Secondly, as mentioned above, if Pedro or Curt pitch a bad game, they pitch a bad game, from inning one. If you pitch a bad game, you pitch a bad inning, a bad inning that often wastes the efforts of your teammates and even yourself elsewhere in the game.
Can you not understand why we find this frustrating? Maybe we "couldn't take it anymore" a long time ago. Ever think of that?
You flip out at your infielders if they make an error, then proceed to blame them when your flipping out makes you blow the game. Then you say things like the above to those who wonder why you perform this way.
And you wonder why we think you're a head case?
What indication have you given us otherwise?
Here's my question for you, Derek. Here's what I want to know. What happened to the Derek Lowe I watched deliver relentless, knee-buckling filth to finish off Oakland last year? What happened to the Derek I watched grab his crotch in derision towards the team he just defeated? What happened to that cocky, arrogant, lights-out, bitch-I-fucked-yo-momma-last-night Derek?
He's what you need to find. Not any more flaws in your delivery.
And You!!!!! (A right talking-to for Kevin Millar)
Kevin Millar. Oh, Kevin Millar. What the hell am I supposed to think now?
Right now you're like a guy who cheated on me, or maybe just said some things you shouldn't have in an argument, now coming back after a month or so with a diamond ring.
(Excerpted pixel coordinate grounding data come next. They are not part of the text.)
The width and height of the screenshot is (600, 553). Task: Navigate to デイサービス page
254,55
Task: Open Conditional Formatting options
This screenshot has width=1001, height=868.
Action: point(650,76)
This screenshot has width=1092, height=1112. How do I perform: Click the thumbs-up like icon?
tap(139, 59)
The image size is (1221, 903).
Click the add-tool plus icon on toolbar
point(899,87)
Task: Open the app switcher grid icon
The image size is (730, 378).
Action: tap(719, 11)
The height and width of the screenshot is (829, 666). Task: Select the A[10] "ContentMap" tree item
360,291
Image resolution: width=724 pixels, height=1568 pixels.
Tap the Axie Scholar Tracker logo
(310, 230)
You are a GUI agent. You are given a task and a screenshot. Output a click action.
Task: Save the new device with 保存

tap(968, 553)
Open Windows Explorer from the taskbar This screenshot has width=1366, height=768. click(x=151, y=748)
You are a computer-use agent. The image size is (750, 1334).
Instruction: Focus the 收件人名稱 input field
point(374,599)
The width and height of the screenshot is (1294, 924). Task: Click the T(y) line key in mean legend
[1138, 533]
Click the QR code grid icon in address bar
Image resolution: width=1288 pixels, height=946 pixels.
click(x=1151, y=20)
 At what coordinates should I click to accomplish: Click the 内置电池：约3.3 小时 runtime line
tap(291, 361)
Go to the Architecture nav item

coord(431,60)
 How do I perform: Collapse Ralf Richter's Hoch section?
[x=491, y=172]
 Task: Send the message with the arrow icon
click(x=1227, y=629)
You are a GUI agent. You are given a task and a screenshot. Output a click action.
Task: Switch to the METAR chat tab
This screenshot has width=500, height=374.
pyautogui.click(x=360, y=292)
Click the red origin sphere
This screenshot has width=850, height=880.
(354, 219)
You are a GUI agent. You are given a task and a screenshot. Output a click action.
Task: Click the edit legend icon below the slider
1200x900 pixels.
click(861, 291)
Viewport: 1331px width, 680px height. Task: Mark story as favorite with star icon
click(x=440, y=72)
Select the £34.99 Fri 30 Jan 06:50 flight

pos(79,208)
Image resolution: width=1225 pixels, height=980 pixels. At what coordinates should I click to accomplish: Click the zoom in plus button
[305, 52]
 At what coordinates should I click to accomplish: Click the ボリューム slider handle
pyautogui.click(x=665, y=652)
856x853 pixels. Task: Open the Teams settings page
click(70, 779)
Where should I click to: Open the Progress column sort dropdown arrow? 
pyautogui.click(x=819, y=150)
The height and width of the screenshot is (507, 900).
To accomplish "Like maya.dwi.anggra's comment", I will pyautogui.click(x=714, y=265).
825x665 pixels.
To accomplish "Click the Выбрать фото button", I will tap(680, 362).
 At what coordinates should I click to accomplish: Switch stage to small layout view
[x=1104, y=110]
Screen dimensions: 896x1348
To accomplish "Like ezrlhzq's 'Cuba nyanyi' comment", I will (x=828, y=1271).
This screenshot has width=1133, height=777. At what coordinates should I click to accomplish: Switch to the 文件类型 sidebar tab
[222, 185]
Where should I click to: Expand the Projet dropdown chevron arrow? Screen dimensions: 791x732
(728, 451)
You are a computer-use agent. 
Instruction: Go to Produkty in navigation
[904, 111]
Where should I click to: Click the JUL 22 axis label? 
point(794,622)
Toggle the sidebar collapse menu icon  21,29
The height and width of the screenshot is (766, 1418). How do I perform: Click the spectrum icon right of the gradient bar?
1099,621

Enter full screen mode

I remember what we used to have, Kevin. I remember "Cowboy Up!" last year--don't think I don't give you every last ounce of credit for that, and the lion's share of the credit for the team's grinning, fighting spirit last year. You were the heart and soul and face of a team last year that gave us all a reason to believe, which is all we can ask.
Roger Angell gives credit where credit is due, and as usual more eloquently than I ever could:
For me, Kevin Millar, a free agent acquired for cash from the Marlins last winter, was the genius pick. On April 1st, the second day of the season, he contributed a sixteenth-inning game-winning home run in Tampa, and in June pinch-hit a grand slam that helped pull off a seven-run turnabout against the Brewers. With his blackened cheekbones and raunchy grin, he became the model for the Sox' newfound grunginess—dirt-stained uniforms and pine-smudged helmets, and an early-October outburst of shaved heads that transformed sluggers and pitchers and old coaches into plebes or pledges. His "Let's cowboy up!" rallying cry from the dugout and the on-deck circle caught on with d.j.s and schoolkids and Green Line subway riders, inundating Greater Boston in "Cowboy Up!" caps and T-shirts and fan towels and diapers and souvenir glassware. Somebody found a clip of eighteen-year-old Kevin mouthing the lyrics to Bruce Springsteen’s "Born in the U.S.A." in a Beaumont, Texas, karaoke solo, which became a staple on the Fenway message board. The unimaginable had happened: the Sox were loose.
Maybe I'm looking a gift horse in the mouth. Maybe I should simply be happy you're "back" and hitting and fielding like you should--perhaps even better than you should (no less than three double plays last night. Three!).
But it maddens me. I don't understand. I don't understand how you could fail to make even the simplest basket catch, the simplest pick at first, the simplest little base hit with the bases juiced and two outs. And then all of a sudden you're getting the key hit in not one but two back-to-back games, and looking like a Gold-Glover at first base to boot.
What happened, Kevin? Did aliens descend and anal probe you? Were you bitten (as SurvivingGrady.com said of Johnny Damon) by a radioactive spider? Did the stars align? Did you and Manny have intensive hitting instruction? If so, who taught you at the same time about fielding?
It doesn't make any sense in my admittedly black-and-white world. If you were always this good, why were you so bad? And if you were so bad, how can you be so good now? What causes these streaks and inconsistencies? And what can I do to eradicate them from my life?
I know, I know.
Kevin, I guess you've struck a nerve. I guess you've stood up there in your hiked-up red stockings and weird bopping batting stance and been the very face of absurdity and arbitrariness so far this season.
And if that bothers me, I suppose it's not your fault.